対象の文章:
雨堤徹氏
兵庫県洲本市で開かれたAmaz研究所の竣工式にて。
[画像のクリックで拡大表示]
2012年7月14日オープンしたAmaz研究所の外観
[画像のクリックで拡大表示]
Amaz研究所の竣工式における餅まきの様子
[画像のクリックで拡大表示]

 三洋電機のリチウムイオン電池の開発でリーダー的存在だった雨堤徹氏(54)が退社独立し、2012年7月14日、郷里の兵庫県洲本市に研究所をオープンさせた。本格稼働は同年秋からになる。8300m2の敷地で建屋面積は約1200m2。電池製造の前工程や後工程の設備、安全性などの評価装置も兼ね備える本格的な研究所となる。今後3年間で投資や融資で資金調達して約5億円の設備投資を行い、研究の中身を充実させていく考えだ。

「鳥飼から世界へ」

 この研究所で新型電池の開発の他、電気自動車(EV)向け電池などの安全評価も行う。世界の自動車メーカーから引き合いが来ているという。

 地元を中心に8人を新規雇用した。淡路島にある洲本市は高齢化や過疎化に悩んでおり、少しでも雇用増につながればと期待しており、研究所が建つ土地は市が貸した。14日の竣工式には市役所や市議会関係者、中学時代の友人ら多くが出席した。

表示資料:
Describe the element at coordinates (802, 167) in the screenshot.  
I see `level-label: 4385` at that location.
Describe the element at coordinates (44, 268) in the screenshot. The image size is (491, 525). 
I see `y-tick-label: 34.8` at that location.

課題 1:
雨堤徹氏の研究所の記事で、14日の竣工式の出席者として名前が挙がっている人々をすべて書き出せ。
課題 2:
雨堤徹氏の研究所の記事を、最後の文に続けて書き進めよ。

解答欄 1:
市役所関係者、市議会関係者、中学時代の友人

解答欄 2:
 研究所が位置する地名にちなんで、雨堤氏は「鳥飼から世界へ」をキャッチフレーズに掲げ、研究所運営にあたっての基本理念をこう語った。

「加速するグローバル化に対応するためには、単に海外に出て行けばいい話ではない。地方にいてもグローバルなビジネスに対応できることをこの研究所の活動で証明したい。電池を中心としたエネルギーの新しい技術についてこの地から世界に発信していきたい」

 志とアイデアがあれば、仕事をする場所は関係ないということであろう。そして、その志やアイデアがしっかりした経験に裏打ちされたものであればあるほど、個人であっても小さな会社であっても資金は集まる――。研究所の竣工式に筆者も招待されて参加したが、ベンチャービジネスの「原点」を肌で感じた。